• [GOAL]:
Please copy the records from the line containing "987x425 pixels. At" through the line containing "will tap(534, 200).", keeping the requests as they are. Shift every coordinate in the answers by -108.

• [RECORDS SUPPLIED]:
===

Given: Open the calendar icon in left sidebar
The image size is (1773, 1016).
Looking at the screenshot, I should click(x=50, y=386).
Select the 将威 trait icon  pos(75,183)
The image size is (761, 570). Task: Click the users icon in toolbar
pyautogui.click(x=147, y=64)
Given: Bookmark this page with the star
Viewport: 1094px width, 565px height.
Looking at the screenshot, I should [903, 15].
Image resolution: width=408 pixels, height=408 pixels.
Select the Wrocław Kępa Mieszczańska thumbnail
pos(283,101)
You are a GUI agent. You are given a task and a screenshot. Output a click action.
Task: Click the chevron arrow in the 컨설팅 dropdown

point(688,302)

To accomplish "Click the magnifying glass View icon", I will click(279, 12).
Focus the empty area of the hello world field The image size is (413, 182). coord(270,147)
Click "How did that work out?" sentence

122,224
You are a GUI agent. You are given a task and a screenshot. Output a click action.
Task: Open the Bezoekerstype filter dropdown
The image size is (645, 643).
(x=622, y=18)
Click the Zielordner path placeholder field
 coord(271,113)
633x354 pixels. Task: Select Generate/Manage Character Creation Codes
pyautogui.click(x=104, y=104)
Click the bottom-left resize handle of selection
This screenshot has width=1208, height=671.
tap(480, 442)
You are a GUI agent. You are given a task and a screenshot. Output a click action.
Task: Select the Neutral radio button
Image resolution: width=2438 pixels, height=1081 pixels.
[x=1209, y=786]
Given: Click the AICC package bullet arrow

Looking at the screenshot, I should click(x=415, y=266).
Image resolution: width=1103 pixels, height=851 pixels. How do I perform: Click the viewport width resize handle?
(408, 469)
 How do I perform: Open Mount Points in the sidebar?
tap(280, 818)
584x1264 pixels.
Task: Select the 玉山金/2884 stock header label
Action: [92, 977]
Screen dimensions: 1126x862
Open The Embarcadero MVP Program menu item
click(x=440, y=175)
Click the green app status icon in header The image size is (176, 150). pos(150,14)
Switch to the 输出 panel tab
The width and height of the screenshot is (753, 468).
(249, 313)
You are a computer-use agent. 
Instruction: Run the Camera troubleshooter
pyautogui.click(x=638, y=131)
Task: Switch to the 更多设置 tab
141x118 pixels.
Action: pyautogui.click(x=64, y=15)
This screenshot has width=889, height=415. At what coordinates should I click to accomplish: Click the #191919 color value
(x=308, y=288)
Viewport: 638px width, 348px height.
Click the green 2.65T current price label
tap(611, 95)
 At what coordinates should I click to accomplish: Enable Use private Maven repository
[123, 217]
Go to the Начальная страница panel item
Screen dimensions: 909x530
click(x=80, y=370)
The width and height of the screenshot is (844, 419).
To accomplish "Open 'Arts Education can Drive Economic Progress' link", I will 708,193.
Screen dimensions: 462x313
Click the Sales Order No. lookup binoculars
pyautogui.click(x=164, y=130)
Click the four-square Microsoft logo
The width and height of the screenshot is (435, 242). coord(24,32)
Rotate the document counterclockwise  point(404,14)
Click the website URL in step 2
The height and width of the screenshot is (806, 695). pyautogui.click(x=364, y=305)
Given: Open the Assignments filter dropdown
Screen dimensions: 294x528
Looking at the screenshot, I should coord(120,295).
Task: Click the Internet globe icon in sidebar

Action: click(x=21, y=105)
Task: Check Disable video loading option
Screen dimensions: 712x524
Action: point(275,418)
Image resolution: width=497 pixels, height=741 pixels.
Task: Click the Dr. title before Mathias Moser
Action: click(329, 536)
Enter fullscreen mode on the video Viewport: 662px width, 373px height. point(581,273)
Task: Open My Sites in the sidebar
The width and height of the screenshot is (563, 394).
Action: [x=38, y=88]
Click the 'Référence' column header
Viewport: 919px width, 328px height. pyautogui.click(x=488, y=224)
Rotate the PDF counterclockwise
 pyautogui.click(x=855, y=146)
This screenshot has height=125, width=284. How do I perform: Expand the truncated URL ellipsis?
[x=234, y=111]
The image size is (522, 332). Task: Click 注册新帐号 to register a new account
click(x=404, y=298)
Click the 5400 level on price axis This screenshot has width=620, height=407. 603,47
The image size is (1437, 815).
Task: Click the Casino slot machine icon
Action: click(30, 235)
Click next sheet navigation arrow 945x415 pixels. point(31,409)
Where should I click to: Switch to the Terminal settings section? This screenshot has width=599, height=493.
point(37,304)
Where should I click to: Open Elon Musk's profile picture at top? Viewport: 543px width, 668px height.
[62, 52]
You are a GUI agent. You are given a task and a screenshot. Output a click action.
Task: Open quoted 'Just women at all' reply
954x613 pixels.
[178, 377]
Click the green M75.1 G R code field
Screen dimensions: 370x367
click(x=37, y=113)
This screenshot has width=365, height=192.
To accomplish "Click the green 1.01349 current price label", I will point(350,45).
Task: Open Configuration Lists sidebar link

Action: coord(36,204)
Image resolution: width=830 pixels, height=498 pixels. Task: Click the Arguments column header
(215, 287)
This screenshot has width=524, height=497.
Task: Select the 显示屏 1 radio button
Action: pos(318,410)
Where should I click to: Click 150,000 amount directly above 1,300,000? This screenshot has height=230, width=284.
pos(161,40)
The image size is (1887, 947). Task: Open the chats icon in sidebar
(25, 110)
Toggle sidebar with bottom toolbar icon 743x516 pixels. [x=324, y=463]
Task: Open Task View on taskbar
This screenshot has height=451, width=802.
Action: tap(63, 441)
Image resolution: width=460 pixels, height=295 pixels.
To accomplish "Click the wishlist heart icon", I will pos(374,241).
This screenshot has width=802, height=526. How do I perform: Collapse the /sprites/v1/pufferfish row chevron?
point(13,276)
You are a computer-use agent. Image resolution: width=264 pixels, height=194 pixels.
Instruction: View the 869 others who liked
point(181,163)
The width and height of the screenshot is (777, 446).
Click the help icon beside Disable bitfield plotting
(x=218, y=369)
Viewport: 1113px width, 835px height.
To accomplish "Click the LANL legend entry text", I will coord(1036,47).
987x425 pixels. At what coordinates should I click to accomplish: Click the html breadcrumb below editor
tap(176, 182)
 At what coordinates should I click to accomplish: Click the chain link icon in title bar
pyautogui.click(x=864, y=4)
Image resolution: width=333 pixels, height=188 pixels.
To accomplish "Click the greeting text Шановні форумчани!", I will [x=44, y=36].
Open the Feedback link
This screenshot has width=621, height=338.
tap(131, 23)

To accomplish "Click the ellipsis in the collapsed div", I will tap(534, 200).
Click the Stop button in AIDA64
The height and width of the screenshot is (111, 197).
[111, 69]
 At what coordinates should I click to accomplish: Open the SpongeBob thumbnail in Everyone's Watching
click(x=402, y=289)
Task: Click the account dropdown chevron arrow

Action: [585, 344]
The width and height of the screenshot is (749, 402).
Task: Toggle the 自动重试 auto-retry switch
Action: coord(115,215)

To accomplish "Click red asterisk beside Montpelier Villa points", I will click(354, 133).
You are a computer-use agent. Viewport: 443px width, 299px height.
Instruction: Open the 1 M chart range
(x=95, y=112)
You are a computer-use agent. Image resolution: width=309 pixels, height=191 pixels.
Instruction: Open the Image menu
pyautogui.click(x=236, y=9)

===

• [WORKED SOLUTION]:
987x425 pixels. At what coordinates should I click to accomplish: Click the html breadcrumb below editor
tap(68, 74)
 At what coordinates should I click to accomplish: Click the chain link icon in title bar
pyautogui.click(x=756, y=-104)
Image resolution: width=333 pixels, height=188 pixels.
To accomplish "Click the greeting text Шановні форумчани!", I will [x=-64, y=-72].
Open the Feedback link
This screenshot has width=621, height=338.
tap(23, -85)

To accomplish "Click the ellipsis in the collapsed div", I will tap(426, 92).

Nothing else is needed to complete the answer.